Further, the processing electronics 110 can transmit a signal to
the mobile computing device that causes the mobile computing device
to generate an output, such as an audio signal, display data, or
the like.
[0031] In yet another example, a sensing system, such as a computer
vision system, can be used to filter audio. In an exemplary
embodiment, operation of microphones and speakers driven by the
processing electronics 110 can change in response to the computer
vision system detecting a local or remote event. For example, the
computer vision system can be used to determine which audio events
are appropriate to transmit, such as when an elderly person is
having trouble completing a task. Further, it may be desirable to
create a sense of co-presence while preserving the privacy of the
person 112. In this case, the wall section 202 can modify or "fuzz"

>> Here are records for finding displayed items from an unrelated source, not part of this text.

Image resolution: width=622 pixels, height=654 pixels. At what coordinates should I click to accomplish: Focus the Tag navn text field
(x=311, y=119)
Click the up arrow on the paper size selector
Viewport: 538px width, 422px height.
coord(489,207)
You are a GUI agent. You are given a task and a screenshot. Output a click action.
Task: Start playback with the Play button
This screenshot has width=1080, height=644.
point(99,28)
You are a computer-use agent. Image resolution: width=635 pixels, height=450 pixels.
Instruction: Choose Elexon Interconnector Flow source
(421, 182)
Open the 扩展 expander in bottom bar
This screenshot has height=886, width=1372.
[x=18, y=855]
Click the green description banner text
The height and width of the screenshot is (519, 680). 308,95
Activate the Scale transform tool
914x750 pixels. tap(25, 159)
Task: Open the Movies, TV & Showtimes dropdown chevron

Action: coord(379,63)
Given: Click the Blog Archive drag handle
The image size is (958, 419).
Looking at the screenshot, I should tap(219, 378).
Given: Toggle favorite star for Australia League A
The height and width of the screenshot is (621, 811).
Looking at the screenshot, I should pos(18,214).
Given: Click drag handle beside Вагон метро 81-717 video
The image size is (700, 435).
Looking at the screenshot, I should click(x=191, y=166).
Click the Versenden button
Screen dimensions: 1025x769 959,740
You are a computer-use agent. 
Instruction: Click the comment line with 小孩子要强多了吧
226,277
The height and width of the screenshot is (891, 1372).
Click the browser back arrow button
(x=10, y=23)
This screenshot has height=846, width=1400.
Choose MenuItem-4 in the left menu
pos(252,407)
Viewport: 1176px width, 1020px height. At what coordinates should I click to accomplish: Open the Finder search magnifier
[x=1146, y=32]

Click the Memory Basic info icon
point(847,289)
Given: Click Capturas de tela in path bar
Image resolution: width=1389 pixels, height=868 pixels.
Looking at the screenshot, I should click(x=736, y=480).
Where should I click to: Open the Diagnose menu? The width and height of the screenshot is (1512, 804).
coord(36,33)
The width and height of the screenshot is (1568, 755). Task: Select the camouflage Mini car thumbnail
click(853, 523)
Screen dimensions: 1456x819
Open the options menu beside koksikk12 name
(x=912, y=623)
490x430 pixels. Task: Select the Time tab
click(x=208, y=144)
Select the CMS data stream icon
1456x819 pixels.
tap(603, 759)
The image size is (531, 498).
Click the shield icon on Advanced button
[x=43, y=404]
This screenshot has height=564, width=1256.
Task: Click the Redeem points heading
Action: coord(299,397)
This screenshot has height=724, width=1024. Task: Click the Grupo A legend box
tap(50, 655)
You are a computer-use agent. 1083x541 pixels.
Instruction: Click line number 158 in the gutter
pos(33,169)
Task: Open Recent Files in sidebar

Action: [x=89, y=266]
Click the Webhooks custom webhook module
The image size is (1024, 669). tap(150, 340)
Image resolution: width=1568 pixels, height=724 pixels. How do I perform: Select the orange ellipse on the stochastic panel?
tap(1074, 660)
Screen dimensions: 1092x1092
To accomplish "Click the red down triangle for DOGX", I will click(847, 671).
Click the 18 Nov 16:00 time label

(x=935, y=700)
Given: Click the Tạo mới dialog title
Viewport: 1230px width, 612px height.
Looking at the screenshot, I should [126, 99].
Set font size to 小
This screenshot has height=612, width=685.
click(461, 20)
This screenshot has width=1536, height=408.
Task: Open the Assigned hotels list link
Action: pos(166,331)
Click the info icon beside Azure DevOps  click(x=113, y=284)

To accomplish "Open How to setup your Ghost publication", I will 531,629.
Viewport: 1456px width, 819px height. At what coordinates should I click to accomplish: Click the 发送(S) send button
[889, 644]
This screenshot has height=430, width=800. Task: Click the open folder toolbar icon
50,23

the speech of the person 112, such that an individual receiving
audio can discern that the person is speaking, but the speech
cannot be understood. Similarly, the speech of the person 112 can
be translated from a first language to a second language, and
translated speech can be provided to another listener (e.g., with
directionality and amplitude corresponding the speech of the person
112 as captured by microphones in the microphone array 106).
[0032] Still further, the processing electronics 110 (or a remotely
situated computing device) can be associated with data storage, and
can record an estimated sound field over a period of time.
Subsequently, the processing electronics can cause speakers in the
speaker array 106 to reproduce the sound field. In another example,
a sound field corresponding to another location can be estimated,
recorded, and played back by speakers of the wall section. For
instance, the sound field may be from a desirable location (e.g., a
recent beach vacation) or of a particularly memorable event.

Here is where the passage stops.